Director, Architect and Maker

BA (Hons), Diploma in Architectural Conservation, RIBA, RIAS, AABC & SPAB Scholar 2012

Henry Sanders is an architect and the founder of Hestia Architects Ltd. He has considerable experience in the conservation of listed and other historic buildings. Since 2007, he has successfully delivered a broad range of conservation projects for clients including Historic Royal Palaces, Landmark Trust, English Heritage, the Parliamentary Estate, as well as for private clients and parish churches.


Henry  completed a post-graduate diploma in Architectural Conservation at the Edinburgh College of Art, before going on to work with Caroe Architecture in Cambridge. In 2012 Henry was awarded the nine-month SPAB Lethaby Scholarship; through this prestigious training course he worked with and learnt from some of the nation’s foremost craftsmen and professionals on some of the country’s finest buildings. He has a broad understanding of the full range of building crafts and conservation techniques and of the challenges that face our built heritage. He is actively involved with the annual SPAB working parties as an expert consultant in conservation, including repairing historic buildings and operating small scale lime kilns.
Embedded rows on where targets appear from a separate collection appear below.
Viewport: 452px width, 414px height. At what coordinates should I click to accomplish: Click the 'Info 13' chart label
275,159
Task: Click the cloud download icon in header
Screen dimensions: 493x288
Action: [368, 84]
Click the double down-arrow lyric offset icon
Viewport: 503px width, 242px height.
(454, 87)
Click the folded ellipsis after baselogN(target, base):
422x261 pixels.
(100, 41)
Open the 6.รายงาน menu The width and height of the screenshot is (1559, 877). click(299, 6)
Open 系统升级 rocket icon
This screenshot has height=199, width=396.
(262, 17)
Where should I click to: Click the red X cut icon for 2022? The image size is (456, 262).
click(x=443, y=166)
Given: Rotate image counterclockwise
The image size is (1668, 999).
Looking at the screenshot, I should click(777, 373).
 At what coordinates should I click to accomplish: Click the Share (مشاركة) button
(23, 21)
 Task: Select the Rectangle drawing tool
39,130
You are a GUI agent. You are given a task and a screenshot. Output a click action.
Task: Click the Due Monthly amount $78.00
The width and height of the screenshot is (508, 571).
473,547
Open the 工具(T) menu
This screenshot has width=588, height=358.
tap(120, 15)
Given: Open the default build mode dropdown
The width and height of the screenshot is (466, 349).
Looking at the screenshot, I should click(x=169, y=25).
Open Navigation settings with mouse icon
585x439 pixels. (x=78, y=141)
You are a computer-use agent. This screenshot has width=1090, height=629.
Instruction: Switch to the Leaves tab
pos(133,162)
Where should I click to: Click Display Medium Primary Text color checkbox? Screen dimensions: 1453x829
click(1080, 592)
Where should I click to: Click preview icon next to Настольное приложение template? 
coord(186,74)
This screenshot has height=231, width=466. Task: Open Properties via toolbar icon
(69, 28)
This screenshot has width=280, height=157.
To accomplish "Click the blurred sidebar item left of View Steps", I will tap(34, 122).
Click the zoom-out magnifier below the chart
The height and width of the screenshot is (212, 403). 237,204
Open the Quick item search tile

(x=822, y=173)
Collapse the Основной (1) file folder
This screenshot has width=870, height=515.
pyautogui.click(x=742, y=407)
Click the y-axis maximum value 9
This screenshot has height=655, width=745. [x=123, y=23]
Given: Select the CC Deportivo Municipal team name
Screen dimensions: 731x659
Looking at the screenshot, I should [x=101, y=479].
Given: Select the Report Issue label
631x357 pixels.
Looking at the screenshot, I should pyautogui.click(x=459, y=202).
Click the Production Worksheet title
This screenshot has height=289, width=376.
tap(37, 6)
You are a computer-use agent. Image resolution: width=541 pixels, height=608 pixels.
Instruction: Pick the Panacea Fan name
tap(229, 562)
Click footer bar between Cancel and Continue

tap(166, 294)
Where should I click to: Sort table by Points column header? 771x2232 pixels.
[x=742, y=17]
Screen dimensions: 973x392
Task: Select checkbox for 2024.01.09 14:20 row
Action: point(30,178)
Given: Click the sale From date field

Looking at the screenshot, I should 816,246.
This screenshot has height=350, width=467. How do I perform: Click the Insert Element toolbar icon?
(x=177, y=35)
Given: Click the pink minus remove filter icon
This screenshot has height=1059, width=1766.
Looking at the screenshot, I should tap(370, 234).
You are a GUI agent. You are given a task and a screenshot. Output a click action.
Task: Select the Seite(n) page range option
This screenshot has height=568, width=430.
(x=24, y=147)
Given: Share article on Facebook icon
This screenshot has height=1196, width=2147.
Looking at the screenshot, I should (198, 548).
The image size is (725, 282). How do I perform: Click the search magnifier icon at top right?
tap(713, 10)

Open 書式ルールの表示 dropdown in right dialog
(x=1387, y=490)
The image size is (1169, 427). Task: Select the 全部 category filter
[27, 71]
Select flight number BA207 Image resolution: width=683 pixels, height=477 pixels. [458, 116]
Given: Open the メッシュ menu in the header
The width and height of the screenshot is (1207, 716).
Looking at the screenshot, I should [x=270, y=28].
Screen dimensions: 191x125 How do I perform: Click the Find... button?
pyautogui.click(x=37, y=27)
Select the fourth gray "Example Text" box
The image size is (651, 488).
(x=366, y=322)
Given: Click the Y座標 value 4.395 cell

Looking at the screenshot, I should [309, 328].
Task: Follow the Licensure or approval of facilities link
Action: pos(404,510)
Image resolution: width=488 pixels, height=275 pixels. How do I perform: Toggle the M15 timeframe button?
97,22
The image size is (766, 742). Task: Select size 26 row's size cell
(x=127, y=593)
Following the scholarship, Henry worked briefly for Hugh Harrison Conservation at King’s College Chapel, before being employed as a Conservation Architect at Donald Insall Associates in London. He moved to Oxford in 2016 joining Acanthus Clews Architects working across the south of England as a Conservation Architect.


He has considerable experience in conservation and in undertaking  large, complex projects, as well as smaller repair projects to more modest buildings and monuments. He is both a SPAB Scholar and an Architect Accredited in Building Conservation (AABC). Henry is the Inspecting Architect for over a dozen parish churches across the Dioceses of Oxford, Leicester, St Albans and Peterborough undertaking quinquennial inspections, repairs to the fabric, reordering and adding sympathetic but innovative extensions. He is experienced in working with sensitive historic fabric, such as at the Northampton Queen Eleanor Cross, as well as at managing large multidisciplinary design teams on strategic conservation projects such as at Marble Hill House.